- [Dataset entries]
***

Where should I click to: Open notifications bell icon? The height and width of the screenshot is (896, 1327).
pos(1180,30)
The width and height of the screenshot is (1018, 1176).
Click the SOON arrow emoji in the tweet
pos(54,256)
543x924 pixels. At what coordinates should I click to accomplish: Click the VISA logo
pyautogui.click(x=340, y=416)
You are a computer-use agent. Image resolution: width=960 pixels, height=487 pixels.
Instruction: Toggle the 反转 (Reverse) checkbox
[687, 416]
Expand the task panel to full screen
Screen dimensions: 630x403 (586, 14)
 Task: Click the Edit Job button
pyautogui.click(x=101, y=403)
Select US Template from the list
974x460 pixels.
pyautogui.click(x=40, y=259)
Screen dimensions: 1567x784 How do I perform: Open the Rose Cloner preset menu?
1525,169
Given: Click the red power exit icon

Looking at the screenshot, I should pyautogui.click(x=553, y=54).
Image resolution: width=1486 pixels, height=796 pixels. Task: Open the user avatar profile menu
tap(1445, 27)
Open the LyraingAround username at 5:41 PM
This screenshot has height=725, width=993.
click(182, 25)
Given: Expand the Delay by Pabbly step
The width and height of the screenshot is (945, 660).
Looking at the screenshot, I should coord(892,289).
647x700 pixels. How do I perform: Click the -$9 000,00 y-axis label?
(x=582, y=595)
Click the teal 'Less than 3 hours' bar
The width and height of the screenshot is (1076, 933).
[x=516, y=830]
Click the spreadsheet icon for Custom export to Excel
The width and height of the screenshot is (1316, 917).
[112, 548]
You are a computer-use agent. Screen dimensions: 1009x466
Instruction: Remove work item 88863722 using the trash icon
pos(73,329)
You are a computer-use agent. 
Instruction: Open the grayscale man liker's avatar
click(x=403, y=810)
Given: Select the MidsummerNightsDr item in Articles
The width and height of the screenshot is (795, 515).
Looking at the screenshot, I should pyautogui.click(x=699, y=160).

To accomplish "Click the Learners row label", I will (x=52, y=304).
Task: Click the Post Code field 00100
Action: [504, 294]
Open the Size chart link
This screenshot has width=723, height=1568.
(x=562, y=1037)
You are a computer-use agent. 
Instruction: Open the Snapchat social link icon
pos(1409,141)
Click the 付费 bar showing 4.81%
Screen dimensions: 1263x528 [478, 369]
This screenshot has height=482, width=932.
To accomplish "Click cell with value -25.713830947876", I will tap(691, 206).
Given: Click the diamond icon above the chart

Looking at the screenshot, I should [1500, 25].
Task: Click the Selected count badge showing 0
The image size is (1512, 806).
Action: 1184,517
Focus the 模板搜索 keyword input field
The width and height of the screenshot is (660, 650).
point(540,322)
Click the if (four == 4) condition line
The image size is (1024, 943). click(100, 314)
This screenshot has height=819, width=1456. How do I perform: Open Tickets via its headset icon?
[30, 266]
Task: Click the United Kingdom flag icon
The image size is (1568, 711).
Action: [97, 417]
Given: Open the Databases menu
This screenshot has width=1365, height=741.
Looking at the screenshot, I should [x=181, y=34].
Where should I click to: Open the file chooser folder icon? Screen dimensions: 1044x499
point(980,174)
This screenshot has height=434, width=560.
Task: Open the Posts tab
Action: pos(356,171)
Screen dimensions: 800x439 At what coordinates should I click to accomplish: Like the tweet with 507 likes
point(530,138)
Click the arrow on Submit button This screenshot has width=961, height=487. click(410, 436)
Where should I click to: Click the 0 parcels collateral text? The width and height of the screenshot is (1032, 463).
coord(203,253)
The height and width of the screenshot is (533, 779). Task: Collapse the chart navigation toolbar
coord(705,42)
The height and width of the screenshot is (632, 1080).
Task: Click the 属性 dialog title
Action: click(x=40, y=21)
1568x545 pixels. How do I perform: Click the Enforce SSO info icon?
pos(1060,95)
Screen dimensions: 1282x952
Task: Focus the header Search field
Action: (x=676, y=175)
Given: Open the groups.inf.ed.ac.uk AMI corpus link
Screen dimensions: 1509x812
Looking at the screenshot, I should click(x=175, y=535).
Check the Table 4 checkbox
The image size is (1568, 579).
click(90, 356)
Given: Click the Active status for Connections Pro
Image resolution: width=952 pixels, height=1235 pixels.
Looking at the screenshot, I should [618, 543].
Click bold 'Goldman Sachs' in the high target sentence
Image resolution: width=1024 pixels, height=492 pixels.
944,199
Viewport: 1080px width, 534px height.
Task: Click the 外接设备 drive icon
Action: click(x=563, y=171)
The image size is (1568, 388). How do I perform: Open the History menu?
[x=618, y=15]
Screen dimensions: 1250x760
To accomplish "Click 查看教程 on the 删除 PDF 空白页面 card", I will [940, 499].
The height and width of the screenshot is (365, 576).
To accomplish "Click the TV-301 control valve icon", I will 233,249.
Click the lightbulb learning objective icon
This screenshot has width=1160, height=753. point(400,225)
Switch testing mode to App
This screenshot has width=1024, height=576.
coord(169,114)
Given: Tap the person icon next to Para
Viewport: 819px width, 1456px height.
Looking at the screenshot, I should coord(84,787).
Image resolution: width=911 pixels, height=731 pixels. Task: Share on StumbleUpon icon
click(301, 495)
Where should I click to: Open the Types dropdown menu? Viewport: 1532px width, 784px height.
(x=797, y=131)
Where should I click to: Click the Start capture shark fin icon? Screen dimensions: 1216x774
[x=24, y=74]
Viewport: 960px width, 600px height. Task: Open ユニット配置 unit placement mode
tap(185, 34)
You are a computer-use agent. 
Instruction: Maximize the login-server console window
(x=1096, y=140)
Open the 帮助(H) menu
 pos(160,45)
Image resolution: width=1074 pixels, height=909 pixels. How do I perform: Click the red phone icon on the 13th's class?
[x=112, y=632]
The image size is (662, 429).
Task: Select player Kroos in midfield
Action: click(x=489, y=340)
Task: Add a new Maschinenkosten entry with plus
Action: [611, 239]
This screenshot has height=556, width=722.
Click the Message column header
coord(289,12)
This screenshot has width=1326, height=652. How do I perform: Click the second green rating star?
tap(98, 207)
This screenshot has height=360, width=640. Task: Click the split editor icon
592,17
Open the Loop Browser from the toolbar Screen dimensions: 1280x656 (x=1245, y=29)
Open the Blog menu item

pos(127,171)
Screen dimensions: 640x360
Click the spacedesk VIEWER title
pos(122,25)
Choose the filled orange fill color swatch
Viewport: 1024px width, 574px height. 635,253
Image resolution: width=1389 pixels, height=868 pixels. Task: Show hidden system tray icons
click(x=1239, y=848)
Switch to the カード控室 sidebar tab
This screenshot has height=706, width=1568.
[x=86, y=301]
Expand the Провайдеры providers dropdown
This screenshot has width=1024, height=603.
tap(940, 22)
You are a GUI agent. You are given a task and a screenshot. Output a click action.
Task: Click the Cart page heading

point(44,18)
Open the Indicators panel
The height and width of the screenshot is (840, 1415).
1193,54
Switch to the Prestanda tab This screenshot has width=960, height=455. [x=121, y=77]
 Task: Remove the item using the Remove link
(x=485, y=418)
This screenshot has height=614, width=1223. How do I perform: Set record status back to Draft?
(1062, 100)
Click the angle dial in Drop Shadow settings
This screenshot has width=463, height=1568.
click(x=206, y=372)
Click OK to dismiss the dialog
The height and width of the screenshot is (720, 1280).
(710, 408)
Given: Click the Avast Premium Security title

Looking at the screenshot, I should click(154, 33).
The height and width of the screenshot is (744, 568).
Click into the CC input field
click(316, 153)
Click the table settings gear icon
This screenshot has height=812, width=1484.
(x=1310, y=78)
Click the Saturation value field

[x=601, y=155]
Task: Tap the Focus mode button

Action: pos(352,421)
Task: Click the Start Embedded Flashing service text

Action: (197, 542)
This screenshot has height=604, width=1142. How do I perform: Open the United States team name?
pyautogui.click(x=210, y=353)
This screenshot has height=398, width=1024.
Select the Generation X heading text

***

- [Your goal] Retype each entry exactly, leaving none of them out.

- [Written answer]
Where should I click to: Open notifications bell icon? The height and width of the screenshot is (896, 1327).
pos(1180,30)
The width and height of the screenshot is (1018, 1176).
Click the SOON arrow emoji in the tweet
pos(54,256)
543x924 pixels. At what coordinates should I click to accomplish: Click the VISA logo
pyautogui.click(x=340, y=416)
You are a computer-use agent. Image resolution: width=960 pixels, height=487 pixels.
Instruction: Toggle the 反转 (Reverse) checkbox
[687, 416]
Expand the task panel to full screen
Screen dimensions: 630x403 (586, 14)
 Task: Click the Edit Job button
pyautogui.click(x=101, y=403)
Select US Template from the list
974x460 pixels.
pyautogui.click(x=40, y=259)
Screen dimensions: 1567x784 How do I perform: Open the Rose Cloner preset menu?
1525,169
Given: Click the red power exit icon

Looking at the screenshot, I should pyautogui.click(x=553, y=54).
Image resolution: width=1486 pixels, height=796 pixels. Task: Open the user avatar profile menu
tap(1445, 27)
Open the LyraingAround username at 5:41 PM
This screenshot has height=725, width=993.
click(182, 25)
Given: Expand the Delay by Pabbly step
The width and height of the screenshot is (945, 660).
Looking at the screenshot, I should coord(892,289).
647x700 pixels. How do I perform: Click the -$9 000,00 y-axis label?
(x=582, y=595)
Click the teal 'Less than 3 hours' bar
The width and height of the screenshot is (1076, 933).
[x=516, y=830]
Click the spreadsheet icon for Custom export to Excel
The width and height of the screenshot is (1316, 917).
[112, 548]
You are a computer-use agent. Screen dimensions: 1009x466
Instruction: Remove work item 88863722 using the trash icon
pos(73,329)
You are a computer-use agent. 
Instruction: Open the grayscale man liker's avatar
click(x=403, y=810)
Given: Select the MidsummerNightsDr item in Articles
The width and height of the screenshot is (795, 515).
Looking at the screenshot, I should pyautogui.click(x=699, y=160).

To accomplish "Click the Learners row label", I will (x=52, y=304).
Task: Click the Post Code field 00100
Action: [504, 294]
Open the Size chart link
This screenshot has width=723, height=1568.
(x=562, y=1037)
You are a computer-use agent. 
Instruction: Open the Snapchat social link icon
pos(1409,141)
Click the 付费 bar showing 4.81%
Screen dimensions: 1263x528 [478, 369]
This screenshot has height=482, width=932.
To accomplish "Click cell with value -25.713830947876", I will tap(691, 206).
Given: Click the diamond icon above the chart

Looking at the screenshot, I should [1500, 25].
Task: Click the Selected count badge showing 0
The image size is (1512, 806).
Action: 1184,517
Focus the 模板搜索 keyword input field
The width and height of the screenshot is (660, 650).
point(540,322)
Click the if (four == 4) condition line
The image size is (1024, 943). click(100, 314)
This screenshot has height=819, width=1456. How do I perform: Open Tickets via its headset icon?
[30, 266]
Task: Click the United Kingdom flag icon
The image size is (1568, 711).
Action: [97, 417]
Given: Open the Databases menu
This screenshot has width=1365, height=741.
Looking at the screenshot, I should [x=181, y=34].
Where should I click to: Open the file chooser folder icon? Screen dimensions: 1044x499
point(980,174)
This screenshot has height=434, width=560.
Task: Open the Posts tab
Action: pos(356,171)
Screen dimensions: 800x439 At what coordinates should I click to accomplish: Like the tweet with 507 likes
point(530,138)
Click the arrow on Submit button This screenshot has width=961, height=487. click(410, 436)
Where should I click to: Click the 0 parcels collateral text? The width and height of the screenshot is (1032, 463).
coord(203,253)
The height and width of the screenshot is (533, 779). Task: Collapse the chart navigation toolbar
coord(705,42)
The height and width of the screenshot is (632, 1080).
Task: Click the 属性 dialog title
Action: click(x=40, y=21)
1568x545 pixels. How do I perform: Click the Enforce SSO info icon?
pos(1060,95)
Screen dimensions: 1282x952
Task: Focus the header Search field
Action: (x=676, y=175)
Given: Open the groups.inf.ed.ac.uk AMI corpus link
Screen dimensions: 1509x812
Looking at the screenshot, I should click(x=175, y=535).
Check the Table 4 checkbox
The image size is (1568, 579).
click(90, 356)
Given: Click the Active status for Connections Pro
Image resolution: width=952 pixels, height=1235 pixels.
Looking at the screenshot, I should [618, 543].
Click bold 'Goldman Sachs' in the high target sentence
Image resolution: width=1024 pixels, height=492 pixels.
944,199
Viewport: 1080px width, 534px height.
Task: Click the 外接设备 drive icon
Action: click(x=563, y=171)
The image size is (1568, 388). How do I perform: Open the History menu?
[x=618, y=15]
Screen dimensions: 1250x760
To accomplish "Click 查看教程 on the 删除 PDF 空白页面 card", I will [940, 499].
The height and width of the screenshot is (365, 576).
To accomplish "Click the TV-301 control valve icon", I will 233,249.
Click the lightbulb learning objective icon
This screenshot has width=1160, height=753. point(400,225)
Switch testing mode to App
This screenshot has width=1024, height=576.
coord(169,114)
Given: Tap the person icon next to Para
Viewport: 819px width, 1456px height.
Looking at the screenshot, I should coord(84,787).
Image resolution: width=911 pixels, height=731 pixels. Task: Share on StumbleUpon icon
click(301, 495)
Where should I click to: Open the Types dropdown menu? Viewport: 1532px width, 784px height.
(x=797, y=131)
Where should I click to: Click the Start capture shark fin icon? Screen dimensions: 1216x774
[x=24, y=74]
Viewport: 960px width, 600px height. Task: Open ユニット配置 unit placement mode
tap(185, 34)
You are a computer-use agent. 
Instruction: Maximize the login-server console window
(x=1096, y=140)
Open the 帮助(H) menu
 pos(160,45)
Image resolution: width=1074 pixels, height=909 pixels. How do I perform: Click the red phone icon on the 13th's class?
[x=112, y=632]
The image size is (662, 429).
Task: Select player Kroos in midfield
Action: click(x=489, y=340)
Task: Add a new Maschinenkosten entry with plus
Action: [611, 239]
This screenshot has height=556, width=722.
Click the Message column header
coord(289,12)
This screenshot has width=1326, height=652. How do I perform: Click the second green rating star?
tap(98, 207)
This screenshot has height=360, width=640. Task: Click the split editor icon
592,17
Open the Loop Browser from the toolbar Screen dimensions: 1280x656 (x=1245, y=29)
Open the Blog menu item

pos(127,171)
Screen dimensions: 640x360
Click the spacedesk VIEWER title
pos(122,25)
Choose the filled orange fill color swatch
Viewport: 1024px width, 574px height. 635,253
Image resolution: width=1389 pixels, height=868 pixels. Task: Show hidden system tray icons
click(x=1239, y=848)
Switch to the カード控室 sidebar tab
This screenshot has height=706, width=1568.
[x=86, y=301]
Expand the Провайдеры providers dropdown
This screenshot has width=1024, height=603.
tap(940, 22)
You are a GUI agent. You are given a task and a screenshot. Output a click action.
Task: Click the Cart page heading

point(44,18)
Open the Indicators panel
The height and width of the screenshot is (840, 1415).
1193,54
Switch to the Prestanda tab This screenshot has width=960, height=455. [x=121, y=77]
 Task: Remove the item using the Remove link
(x=485, y=418)
This screenshot has height=614, width=1223. How do I perform: Set record status back to Draft?
(1062, 100)
Click the angle dial in Drop Shadow settings
This screenshot has width=463, height=1568.
click(x=206, y=372)
Click OK to dismiss the dialog
The height and width of the screenshot is (720, 1280).
(710, 408)
Given: Click the Avast Premium Security title

Looking at the screenshot, I should click(154, 33).
The height and width of the screenshot is (744, 568).
Click into the CC input field
click(316, 153)
Click the table settings gear icon
This screenshot has height=812, width=1484.
(x=1310, y=78)
Click the Saturation value field

[x=601, y=155]
Task: Tap the Focus mode button

Action: pos(352,421)
Task: Click the Start Embedded Flashing service text

Action: (197, 542)
This screenshot has height=604, width=1142. How do I perform: Open the United States team name?
pyautogui.click(x=210, y=353)
This screenshot has height=398, width=1024.
Select the Generation X heading text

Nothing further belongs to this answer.